This is not good

This technology is not good, in my ever-humble opinion.  What a waste of time and resources.

Comments

  • Everybody's got something to hide except me and my robot.
  • Mark SimonsonMark Simonson Posts: 1,128
    edited March 2015
    Makes me think of Joachim Phoenix’s character’s job in “Her”, where he works for a service that ghost-writes personal notes and letters for people, à la Cyrano de Bergerac. His computer creates “handwritten” documents on his screen as he dictates which are physically delivered to the recipient. They don’t show it, but I guess that the final output would be written by a robot to make it look authentic. The only implausible aspect is that he has to go to an office to do it.
  • Nick ShinnNick Shinn Posts: 1,420
    “In future, everyone will have their own font.” —Roger Black, c.1990.
    Actually, I don’t think that’s exactly what he said, but let’s pretend.
  • Russell_McGormanRussell_McGorman Posts: 192
    edited March 2015
    >  written by a robot to make it look authentic. 

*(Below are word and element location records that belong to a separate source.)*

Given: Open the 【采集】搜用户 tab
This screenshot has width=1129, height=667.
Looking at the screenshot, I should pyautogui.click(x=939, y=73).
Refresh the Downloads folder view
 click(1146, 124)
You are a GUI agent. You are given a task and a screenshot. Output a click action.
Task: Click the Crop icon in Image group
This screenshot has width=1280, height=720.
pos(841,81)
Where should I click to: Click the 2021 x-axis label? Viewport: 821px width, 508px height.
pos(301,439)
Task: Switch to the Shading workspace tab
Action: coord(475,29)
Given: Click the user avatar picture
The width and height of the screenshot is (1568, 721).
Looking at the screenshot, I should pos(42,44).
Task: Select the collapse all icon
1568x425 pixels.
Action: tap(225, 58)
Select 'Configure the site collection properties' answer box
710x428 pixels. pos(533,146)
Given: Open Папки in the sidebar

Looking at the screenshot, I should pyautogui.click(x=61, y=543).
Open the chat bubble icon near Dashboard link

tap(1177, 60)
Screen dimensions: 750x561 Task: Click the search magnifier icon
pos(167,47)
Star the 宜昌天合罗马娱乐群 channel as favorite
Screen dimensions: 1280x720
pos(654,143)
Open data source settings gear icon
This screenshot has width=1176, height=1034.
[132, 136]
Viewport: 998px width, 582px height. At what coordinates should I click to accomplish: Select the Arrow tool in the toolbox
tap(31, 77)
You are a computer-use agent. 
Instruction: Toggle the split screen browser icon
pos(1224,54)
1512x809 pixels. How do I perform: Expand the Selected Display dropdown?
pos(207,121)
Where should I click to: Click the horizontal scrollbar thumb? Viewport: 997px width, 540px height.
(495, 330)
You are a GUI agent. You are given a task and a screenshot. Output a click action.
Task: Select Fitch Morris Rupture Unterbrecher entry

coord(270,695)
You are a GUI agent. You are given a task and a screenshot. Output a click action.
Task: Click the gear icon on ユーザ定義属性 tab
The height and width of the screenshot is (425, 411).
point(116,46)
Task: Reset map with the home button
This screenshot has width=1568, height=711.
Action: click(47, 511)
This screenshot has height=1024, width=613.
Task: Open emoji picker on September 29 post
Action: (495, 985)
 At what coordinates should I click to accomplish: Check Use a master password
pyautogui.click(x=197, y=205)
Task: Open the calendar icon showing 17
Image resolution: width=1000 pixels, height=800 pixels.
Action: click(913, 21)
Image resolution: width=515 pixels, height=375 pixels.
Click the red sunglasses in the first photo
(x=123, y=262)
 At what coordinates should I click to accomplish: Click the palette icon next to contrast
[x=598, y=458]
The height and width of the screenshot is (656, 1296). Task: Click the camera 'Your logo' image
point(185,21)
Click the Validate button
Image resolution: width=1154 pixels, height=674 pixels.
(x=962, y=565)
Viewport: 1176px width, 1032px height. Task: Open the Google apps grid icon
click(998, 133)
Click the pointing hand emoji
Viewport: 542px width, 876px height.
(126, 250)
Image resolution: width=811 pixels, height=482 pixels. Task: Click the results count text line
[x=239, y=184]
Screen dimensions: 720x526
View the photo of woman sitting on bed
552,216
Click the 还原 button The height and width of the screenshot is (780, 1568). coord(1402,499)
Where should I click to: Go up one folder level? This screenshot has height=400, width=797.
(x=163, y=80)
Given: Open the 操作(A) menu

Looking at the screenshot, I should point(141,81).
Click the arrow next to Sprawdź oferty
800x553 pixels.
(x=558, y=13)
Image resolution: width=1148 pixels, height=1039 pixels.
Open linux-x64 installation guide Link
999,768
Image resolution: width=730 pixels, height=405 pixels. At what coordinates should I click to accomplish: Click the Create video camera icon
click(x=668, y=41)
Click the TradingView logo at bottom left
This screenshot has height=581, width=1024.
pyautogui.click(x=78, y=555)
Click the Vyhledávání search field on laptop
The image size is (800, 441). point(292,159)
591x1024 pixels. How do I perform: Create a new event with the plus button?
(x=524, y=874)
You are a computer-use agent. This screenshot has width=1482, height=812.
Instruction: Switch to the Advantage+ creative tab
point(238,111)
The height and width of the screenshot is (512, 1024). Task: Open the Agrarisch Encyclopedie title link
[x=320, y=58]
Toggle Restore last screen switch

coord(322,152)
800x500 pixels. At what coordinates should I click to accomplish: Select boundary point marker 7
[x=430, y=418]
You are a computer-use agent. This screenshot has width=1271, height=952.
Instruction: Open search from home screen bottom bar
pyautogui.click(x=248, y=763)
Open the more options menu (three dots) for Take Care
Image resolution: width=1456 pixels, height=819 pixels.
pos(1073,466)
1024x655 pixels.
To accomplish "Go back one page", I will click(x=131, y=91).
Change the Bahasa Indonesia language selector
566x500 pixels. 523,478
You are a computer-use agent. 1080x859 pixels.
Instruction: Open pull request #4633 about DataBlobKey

    What has become of us?
    :¬/

    First its laminated counter tops, printed with wood grain to look like real wood. then its flavour crystals that taste just like Real Orange Juice (sort of - well not really)... Now, robots writing notes in our own terrible, mundane handwriting... Which would represent a person's handwriting on the day the CNC data was recorded. 

    I'd like a robot that can sit at my desk and look busy. (Is anyone working on that?)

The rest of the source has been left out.